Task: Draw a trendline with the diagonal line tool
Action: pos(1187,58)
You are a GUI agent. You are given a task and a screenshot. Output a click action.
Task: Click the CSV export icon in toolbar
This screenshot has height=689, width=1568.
##########
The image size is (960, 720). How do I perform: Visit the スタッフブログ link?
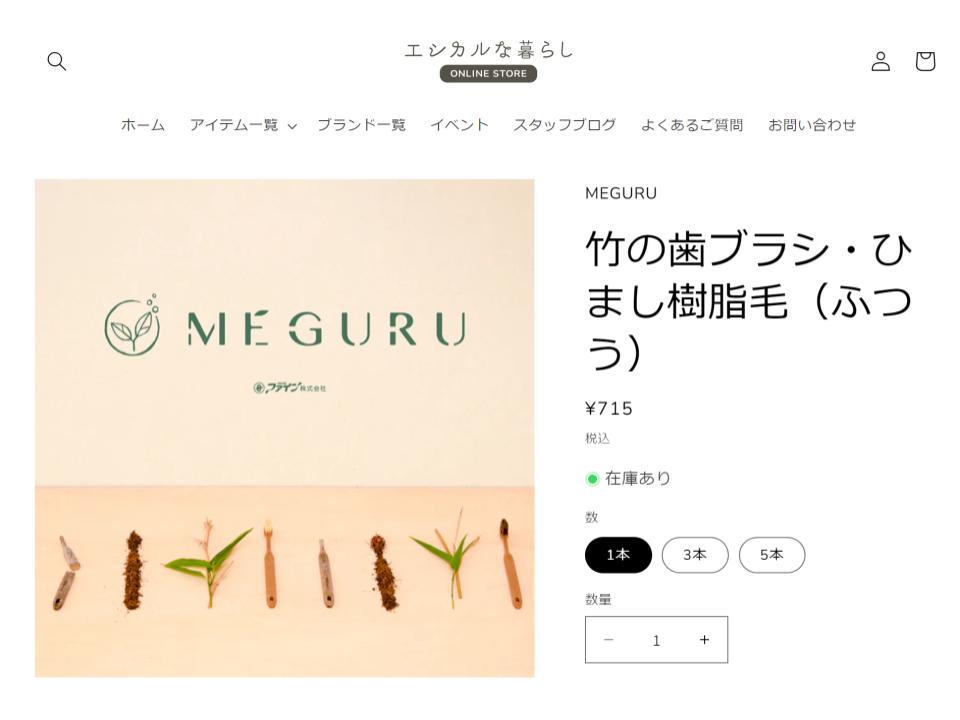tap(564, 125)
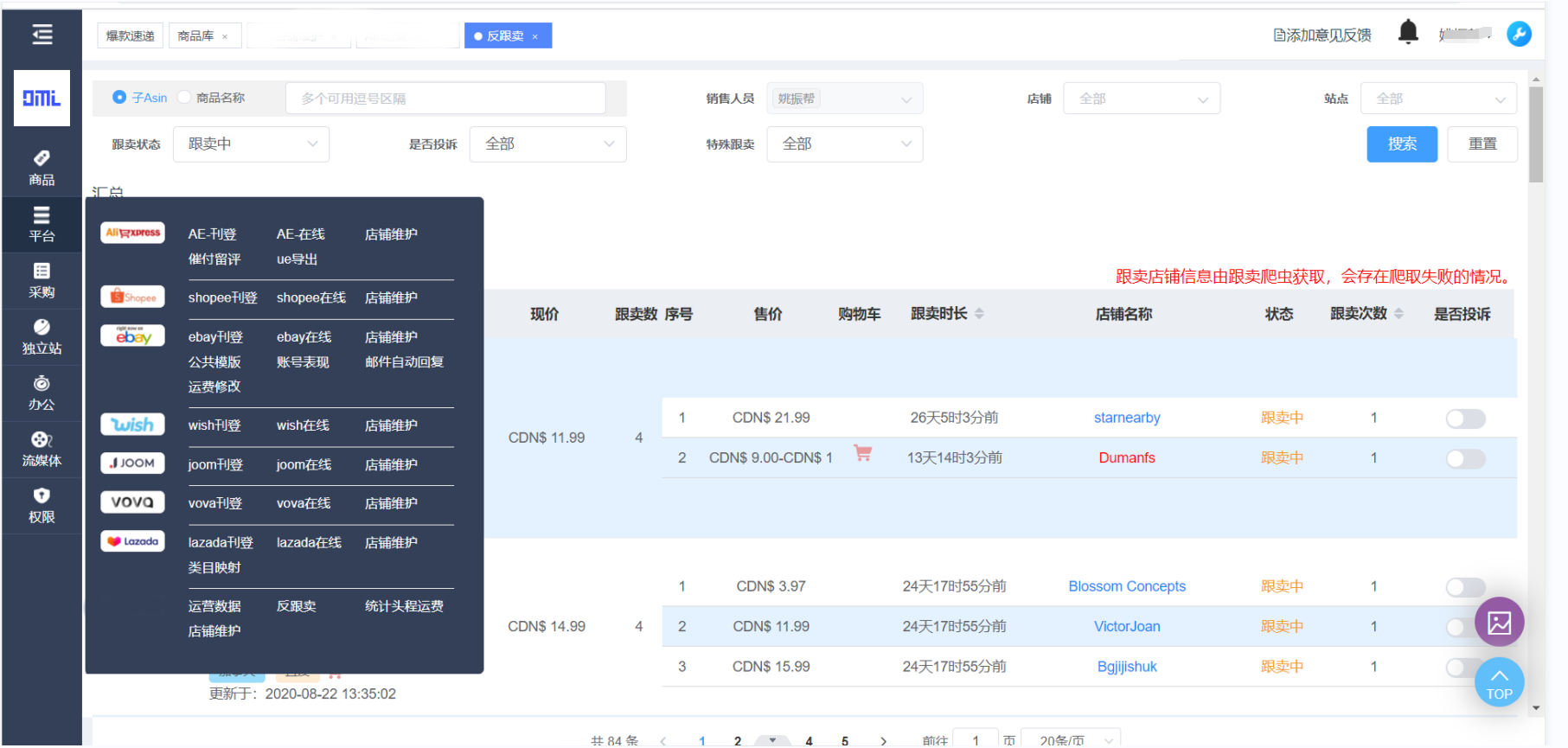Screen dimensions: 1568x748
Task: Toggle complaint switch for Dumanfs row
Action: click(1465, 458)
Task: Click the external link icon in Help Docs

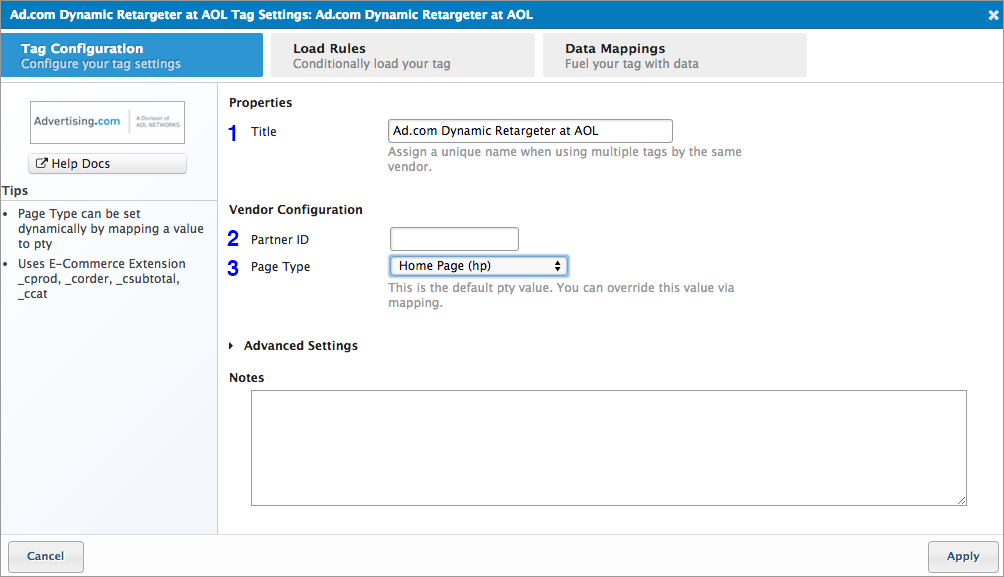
##########
Would you please write out, exactly and with no other lines, the stretch of the listing above from the line containing "You are a GUI" through the line containing "This screenshot has height=689, width=1568."?

Task answer
You are a GUI agent. You are given a task and a screenshot. Output a click action.
Task: Click the CSV export icon in toolbar
This screenshot has height=689, width=1568.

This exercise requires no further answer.